Requirement A →
Reproduce the records from the line holding "The image size" through the end of the records, inclusive, with "currency-select" replaced by "currency-dropdown" and everything else unchanged. Return only those lines.

Excerpted passage →
--

Since 1 October 2021, Australian Financial Services (AFS) licensees and Australian credit licensees have been required to submit notifications about reportable situations (previously breach reports) to ASIC in writing through the online portal. Reportable situations run a whole gamut of events ranging from likely breaches to significant breaches.

For example, a likely breach occurs when professional indemnity insurance is required as a licence condition, but the licensee discovers that their policy has lapsed and was unable to secure another renewal policy in time. Some examples of significant breaches include any events where there was a material loss or damage to clients, or failure to act in the interests of clients.

While licensees are required to submit notifications under the reportable situations regime, ASIC is also required to report annually on the information lodged by these licensees to assist industry and customers identify where significant breaches are occurring. In its second report which covers the period between 1 July 2022 and 30 June 2023, ASIC noted that over 16,000 reports were made.

--

Records for this exercise →
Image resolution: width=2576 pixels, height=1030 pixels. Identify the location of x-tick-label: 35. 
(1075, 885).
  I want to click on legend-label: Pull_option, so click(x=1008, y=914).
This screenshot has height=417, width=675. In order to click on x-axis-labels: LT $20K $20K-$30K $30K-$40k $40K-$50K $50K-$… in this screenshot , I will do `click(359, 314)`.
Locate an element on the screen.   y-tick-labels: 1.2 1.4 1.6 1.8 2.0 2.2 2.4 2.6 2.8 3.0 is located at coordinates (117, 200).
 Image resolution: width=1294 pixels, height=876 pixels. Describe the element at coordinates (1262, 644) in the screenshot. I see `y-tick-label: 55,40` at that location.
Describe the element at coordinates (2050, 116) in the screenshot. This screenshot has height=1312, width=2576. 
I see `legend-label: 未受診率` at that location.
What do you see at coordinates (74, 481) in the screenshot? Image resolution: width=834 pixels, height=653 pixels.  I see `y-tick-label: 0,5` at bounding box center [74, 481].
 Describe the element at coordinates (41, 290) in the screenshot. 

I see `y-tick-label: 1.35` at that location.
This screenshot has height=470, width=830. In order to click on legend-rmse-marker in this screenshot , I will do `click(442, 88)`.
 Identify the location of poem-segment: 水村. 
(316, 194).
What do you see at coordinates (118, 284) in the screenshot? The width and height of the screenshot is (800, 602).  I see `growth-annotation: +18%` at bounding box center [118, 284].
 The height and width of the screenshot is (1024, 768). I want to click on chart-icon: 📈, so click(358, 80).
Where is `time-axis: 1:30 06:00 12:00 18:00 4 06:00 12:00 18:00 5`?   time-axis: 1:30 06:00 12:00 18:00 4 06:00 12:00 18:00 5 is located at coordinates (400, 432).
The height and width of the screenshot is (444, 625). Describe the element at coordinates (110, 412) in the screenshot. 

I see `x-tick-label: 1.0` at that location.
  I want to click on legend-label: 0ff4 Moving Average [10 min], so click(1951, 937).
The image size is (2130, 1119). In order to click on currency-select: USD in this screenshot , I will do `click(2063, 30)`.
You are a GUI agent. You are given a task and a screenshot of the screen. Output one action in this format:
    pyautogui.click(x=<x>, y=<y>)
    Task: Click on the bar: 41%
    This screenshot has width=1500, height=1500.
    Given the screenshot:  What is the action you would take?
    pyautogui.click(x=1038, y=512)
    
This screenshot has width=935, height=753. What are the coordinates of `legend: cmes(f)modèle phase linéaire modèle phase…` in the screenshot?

--

Requirement B →
List every date given in the passage on reportable situations.

Response area A →
The image size is (2130, 1119). In order to click on currency-dropdown: USD in this screenshot , I will do `click(2063, 30)`.
You are a GUI agent. You are given a task and a screenshot of the screen. Output one action in this format:
    pyautogui.click(x=<x>, y=<y>)
    Task: Click on the bar: 41%
    This screenshot has width=1500, height=1500.
    Given the screenshot:  What is the action you would take?
    pyautogui.click(x=1038, y=512)
    
This screenshot has width=935, height=753. What are the coordinates of `legend: cmes(f)modèle phase linéaire modèle phase…` in the screenshot?

Response area B →
1 October 2021
1 July 2022
30 June 2023